L'accord trouvé par députés et sénateurs en commission mixte paritaire "a été de dire que les acteurs auront un an pour s'organiser, mais qu'on ne mettrait aucune exception" pour un secteur, a expliqué à l'AFP Pierre-Jean Verzelen.
- "Arsenal" -
Le texte comporte par ailleurs un "arsenal" pour "lutter efficacement contre la fraude aux aides publiques", qui représente environ 1,6 milliard d'euros chaque année, selon le député macroniste Thomas Cazenave, porteur du texte à l'Assemblée.
Parmi ces mesures: les gestionnaires des réseaux de distribution d'électricité ou de gaz pourront "directement sanctionner quand ils constatent qu'un consommateur a détourné un compteur", précise le député.

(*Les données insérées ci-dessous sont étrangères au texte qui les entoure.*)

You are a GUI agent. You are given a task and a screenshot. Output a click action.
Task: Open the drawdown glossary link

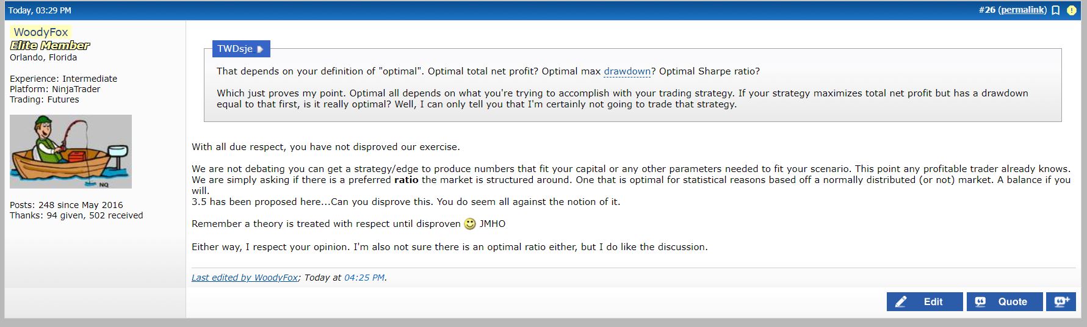(627, 71)
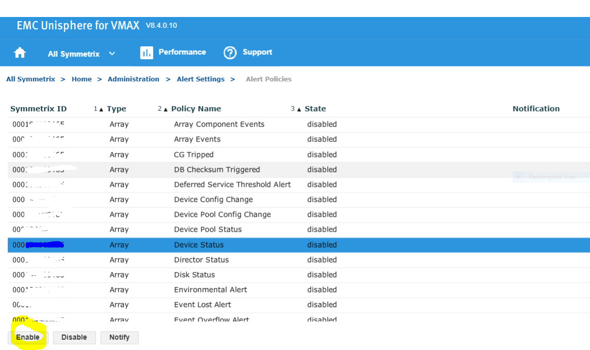This screenshot has height=350, width=590.
Task: Sort table by Policy Name column
Action: pos(196,109)
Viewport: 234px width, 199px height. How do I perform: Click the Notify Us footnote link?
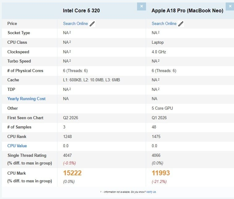click(x=151, y=192)
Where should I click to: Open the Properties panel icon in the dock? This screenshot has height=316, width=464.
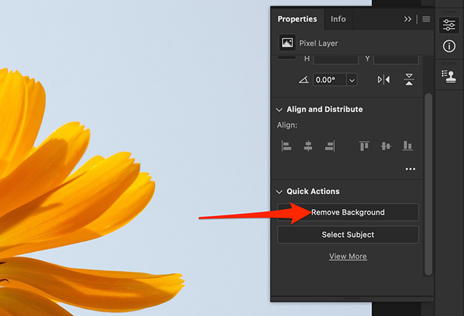tap(449, 25)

Par ailleurs, l'administration pourra suspendre l'octroi ou le versement d'une aide publique pour une durée de trois mois renouvelable, en cas "d'indices sérieux" de fraude.
Deux mesures décriées par La France insoumise qui, au nom du "respect de la présomption d'innocence" et de la "séparation des pouvoirs", a d'ores et déjà annoncé déposer un recours auprès du Conseil constitutionnel.